# Homemade clay pipes.



## Leonardo De Garden (Mar 4, 2013)

Dug the clay from the river (mixed with  other clay for the top two), sculpted by hand, used a straw to make the  hole, burnished with the back of a spoon, and fired in my BBQ.


----------



## 4u2sm0ke (Mar 4, 2013)

any pics of this Mudd smoker..:giggle:


----------



## Leonardo De Garden (Mar 5, 2013)

4u2sm0ke said:
			
		

> any pics of this Mudd smoker..:giggle:



You bet.


----------



## 4u2sm0ke (Mar 5, 2013)

do they heat up like a stone pipe?  how strong are they if dropped?...very cool..I dont know if we have that clay in our rivers


----------



## The Hemp Goddess (Mar 5, 2013)

Cool.  I'm impressed and inspired.  You really fire these in your bbq?


----------



## Leonardo De Garden (Mar 5, 2013)

4u2sm0ke said:
			
		

> do they heat up like a stone pipe?  how strong are they if dropped?...very cool..I dont know if we have that clay in our rivers



They aren't bad on heat, but I'd bet if you dropped one it would be time for a new pipe.


----------



## Leonardo De Garden (Mar 5, 2013)

The Hemp Goddess said:
			
		

> Cool.  I'm impressed and inspired.  You really fire these in your bbq?

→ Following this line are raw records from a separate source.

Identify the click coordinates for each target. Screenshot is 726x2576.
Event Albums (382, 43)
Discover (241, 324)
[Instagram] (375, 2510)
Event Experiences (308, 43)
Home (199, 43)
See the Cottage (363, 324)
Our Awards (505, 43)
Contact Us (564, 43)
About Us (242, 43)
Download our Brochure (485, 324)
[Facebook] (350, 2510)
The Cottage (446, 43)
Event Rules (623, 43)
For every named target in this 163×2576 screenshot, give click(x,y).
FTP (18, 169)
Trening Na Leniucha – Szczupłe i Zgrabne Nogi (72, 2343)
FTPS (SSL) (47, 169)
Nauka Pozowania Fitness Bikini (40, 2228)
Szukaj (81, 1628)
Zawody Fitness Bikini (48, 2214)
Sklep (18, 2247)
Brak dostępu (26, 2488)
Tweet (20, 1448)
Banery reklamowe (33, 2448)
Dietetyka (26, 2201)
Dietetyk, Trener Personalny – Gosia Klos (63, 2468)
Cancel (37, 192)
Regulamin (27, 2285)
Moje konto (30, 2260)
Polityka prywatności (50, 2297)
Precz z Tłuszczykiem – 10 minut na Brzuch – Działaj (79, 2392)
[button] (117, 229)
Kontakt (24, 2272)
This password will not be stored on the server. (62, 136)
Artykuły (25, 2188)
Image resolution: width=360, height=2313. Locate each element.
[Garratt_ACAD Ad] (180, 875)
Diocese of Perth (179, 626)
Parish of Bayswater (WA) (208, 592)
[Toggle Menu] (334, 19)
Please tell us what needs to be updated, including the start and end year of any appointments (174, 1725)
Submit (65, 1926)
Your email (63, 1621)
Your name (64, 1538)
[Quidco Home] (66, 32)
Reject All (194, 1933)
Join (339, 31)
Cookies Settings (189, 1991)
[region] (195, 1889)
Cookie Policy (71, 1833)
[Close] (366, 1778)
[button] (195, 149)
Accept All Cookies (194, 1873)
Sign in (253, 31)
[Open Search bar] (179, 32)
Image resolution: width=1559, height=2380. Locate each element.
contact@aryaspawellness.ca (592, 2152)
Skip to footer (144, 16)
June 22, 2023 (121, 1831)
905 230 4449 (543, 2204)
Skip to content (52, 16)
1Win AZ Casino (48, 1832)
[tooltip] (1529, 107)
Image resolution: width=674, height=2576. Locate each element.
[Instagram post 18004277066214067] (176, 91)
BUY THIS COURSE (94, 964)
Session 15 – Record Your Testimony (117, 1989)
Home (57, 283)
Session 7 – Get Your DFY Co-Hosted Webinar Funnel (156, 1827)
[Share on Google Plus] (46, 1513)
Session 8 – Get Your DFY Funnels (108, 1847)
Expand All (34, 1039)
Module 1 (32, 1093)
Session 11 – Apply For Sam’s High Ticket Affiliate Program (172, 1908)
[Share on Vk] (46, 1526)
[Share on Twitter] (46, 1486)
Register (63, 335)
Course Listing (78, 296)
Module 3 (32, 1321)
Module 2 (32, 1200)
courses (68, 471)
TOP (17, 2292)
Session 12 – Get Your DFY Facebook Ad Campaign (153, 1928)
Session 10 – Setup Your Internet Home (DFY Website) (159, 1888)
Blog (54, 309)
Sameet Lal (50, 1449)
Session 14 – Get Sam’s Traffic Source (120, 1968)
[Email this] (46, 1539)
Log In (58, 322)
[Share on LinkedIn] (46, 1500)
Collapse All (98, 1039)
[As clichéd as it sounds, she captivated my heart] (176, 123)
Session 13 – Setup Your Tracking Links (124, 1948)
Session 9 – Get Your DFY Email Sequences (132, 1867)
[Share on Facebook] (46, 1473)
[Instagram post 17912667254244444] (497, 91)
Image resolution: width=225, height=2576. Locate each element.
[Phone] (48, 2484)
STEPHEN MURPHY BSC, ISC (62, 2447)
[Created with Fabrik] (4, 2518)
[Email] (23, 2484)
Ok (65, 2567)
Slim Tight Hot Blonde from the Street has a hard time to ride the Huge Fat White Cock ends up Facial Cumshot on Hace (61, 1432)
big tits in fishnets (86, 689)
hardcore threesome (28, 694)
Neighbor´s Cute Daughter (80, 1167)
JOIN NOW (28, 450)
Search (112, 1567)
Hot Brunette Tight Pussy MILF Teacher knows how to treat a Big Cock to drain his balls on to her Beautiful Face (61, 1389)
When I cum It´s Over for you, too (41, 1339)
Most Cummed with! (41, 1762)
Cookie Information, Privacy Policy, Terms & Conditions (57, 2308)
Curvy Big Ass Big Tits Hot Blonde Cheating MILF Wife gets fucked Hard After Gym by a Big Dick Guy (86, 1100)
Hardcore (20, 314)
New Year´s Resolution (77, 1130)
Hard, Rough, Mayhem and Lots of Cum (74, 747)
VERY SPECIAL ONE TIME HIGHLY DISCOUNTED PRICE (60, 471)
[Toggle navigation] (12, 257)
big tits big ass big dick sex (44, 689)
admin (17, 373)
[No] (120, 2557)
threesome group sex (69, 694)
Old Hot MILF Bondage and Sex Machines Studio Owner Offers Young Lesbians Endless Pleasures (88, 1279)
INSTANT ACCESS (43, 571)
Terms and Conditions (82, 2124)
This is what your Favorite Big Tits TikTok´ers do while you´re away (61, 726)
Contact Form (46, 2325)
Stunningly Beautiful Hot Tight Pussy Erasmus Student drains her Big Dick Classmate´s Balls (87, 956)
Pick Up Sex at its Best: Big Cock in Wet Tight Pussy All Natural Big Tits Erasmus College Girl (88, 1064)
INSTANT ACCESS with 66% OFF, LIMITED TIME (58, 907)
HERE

Yes, just charcoal will get hot enough to low fire the clay. Bury them in the charcoal, and set it on fire.


----------



## Leonardo De Garden (Mar 10, 2013)

3 more.


----------



## Leonardo De Garden (Mar 11, 2013)

Clay pipe (painted).


----------



## lindseyj (Dec 21, 2013)

Cannabis enthusiasts claim that home made pipes are the best. They come in a wide variety of shapes and sizes. The longer the stem the better it is to smoke. You must be aware of these things while making homemade pipes.


----------



## BudGrower (Jan 3, 2014)

how u made em ? some pics will be useful cuz ima make one of these


----------



## trillions of atoms (Jan 3, 2014)

Cool! The indians in the area used clay too and fired them using aminal skin billows.   


Very cool leo!


----------



## ArtVandolay (Jan 3, 2014)

Niiiiiice  :icon_smile:


----------